FEED A PROTEIN, STARVE A TUMOR
LA JOLLA- Two novel compounds that selectively inhibit
tumor induced blood vessel proliferation while leaving other
tissues alone could offer a new approach to inhibiting the spread
of cancer, according to a new study by researchers at the
Scripps Research Institute.
Angiogenesis, the creation of new blood vessels, is an
essential component of numerous physiological processes
including embryonic development, menstruation and wound repair.
However, cancer cells in the body are known to secrete a number
of angiogenesis factors which cause blood vessels to grow around
them, providing a rich source of nutrients. This is a key element
in how a very small mass of cancer cells can grow into a tumor
and eventually metastasize (spread) throughout the body.
Researchers at the Scripps Research institute have
identified a biochemical switch, called adhesion receptor
integrin alpha-n-beta-3, that triggers blood vessel
proliferation in many tumor types. The researchers tested two
proteins, one a monoclonal antibody, the other a synthetic
peptide antagonist, in an attempt to block the integrin.

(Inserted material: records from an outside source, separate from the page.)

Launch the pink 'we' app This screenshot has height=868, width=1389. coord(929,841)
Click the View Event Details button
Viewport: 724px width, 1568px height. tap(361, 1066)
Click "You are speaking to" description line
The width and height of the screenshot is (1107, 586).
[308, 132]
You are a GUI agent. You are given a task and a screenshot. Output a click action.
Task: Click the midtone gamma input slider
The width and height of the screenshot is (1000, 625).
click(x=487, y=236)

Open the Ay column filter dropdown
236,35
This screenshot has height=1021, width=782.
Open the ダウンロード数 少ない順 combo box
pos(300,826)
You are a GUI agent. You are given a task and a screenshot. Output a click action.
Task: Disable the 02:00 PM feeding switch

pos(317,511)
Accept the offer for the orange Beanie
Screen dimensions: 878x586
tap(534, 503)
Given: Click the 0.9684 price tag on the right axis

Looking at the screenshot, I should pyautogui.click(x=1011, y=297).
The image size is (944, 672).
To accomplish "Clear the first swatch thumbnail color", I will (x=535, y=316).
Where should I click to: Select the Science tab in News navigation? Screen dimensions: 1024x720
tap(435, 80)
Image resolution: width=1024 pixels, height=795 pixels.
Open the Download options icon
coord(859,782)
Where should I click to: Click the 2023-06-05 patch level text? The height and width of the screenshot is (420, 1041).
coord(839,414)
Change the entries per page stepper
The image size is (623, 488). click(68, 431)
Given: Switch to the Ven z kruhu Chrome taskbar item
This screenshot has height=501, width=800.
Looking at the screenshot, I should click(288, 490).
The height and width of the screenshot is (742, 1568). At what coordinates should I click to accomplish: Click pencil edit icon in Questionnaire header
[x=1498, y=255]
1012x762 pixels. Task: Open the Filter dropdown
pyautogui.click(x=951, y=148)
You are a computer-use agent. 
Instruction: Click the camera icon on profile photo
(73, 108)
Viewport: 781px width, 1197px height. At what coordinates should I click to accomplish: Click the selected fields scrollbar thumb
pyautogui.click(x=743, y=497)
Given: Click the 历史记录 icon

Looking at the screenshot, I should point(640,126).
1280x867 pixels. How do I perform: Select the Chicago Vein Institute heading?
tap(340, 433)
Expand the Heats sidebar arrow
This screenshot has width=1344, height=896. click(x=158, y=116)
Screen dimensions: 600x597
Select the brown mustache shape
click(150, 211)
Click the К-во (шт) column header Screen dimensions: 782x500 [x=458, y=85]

The team conducted a series of experiments in chick embryos.
The protocol involved transplanting pieces of human tumors onto
chick chorioallantoic membranes. The tumors induced angiogenesis
within a few hours. After 24 hours the experimental compounds, as
well as control compounds were injected into the vasculature of
the chick embryo membranes.
A single injection of the monoclonal antibody or the
synthetic peptide succeeded in inducing rapid regression of the
tumor growth. Positive results were seen against various solid
tumors including cancers of the lung, colon, breast and brain, as
well as melanoma. Subsequent experiments involving mice and
rabbits produced similar results.
The compounds appear to selectively promote apoptosis, or
programmed cell death, of those vascular cells which were
interacting with the tumors. No effects were seen on adjacent
vessels within the same embryos. Remarkably, the compounds not
only halted the growth of the tumors, they appeared to starve the
tumors, leading to regression and sometimes disappearance of the
malignant tissues. While a number of other compounds are under
study to inhibit tumor angiogenesis, this is he first report of
tumor regression with any compound.
"Many angiogenic inhibitors have been directed towards
blocking initial cytokine-dependent induction of new vessel
growth. However, these approaches are problematic owing to the
fact that tumors and inflammatory cells can secrete multiple
activators of angiogenesis. Therefore, our findings that the
alpha-N-beta-3 antagonists inhibit angiogenesis induced by tumors
of distinct histologic origin indicate a potentially powerful
antiangiogenic therapeutic approach," the researchers reported in
The researchers note that considerable work lies ahead
before the compounds can be tried in humans, and that the safety
concerns will have to be addressed. However, it all goes well,
the compounds could be in clinical trials by 1996. If the
compounds fulfill their early promise, they could provide a
relatively simple way both to eliminate solid tumors and prevent
the metastatic spread of tumor cells by eliminating their access
to the blood supply.
The research is presented in depth in Brooks et al, in
Cell,12/30/94, v. 79, Brooks et al., pp 1-20.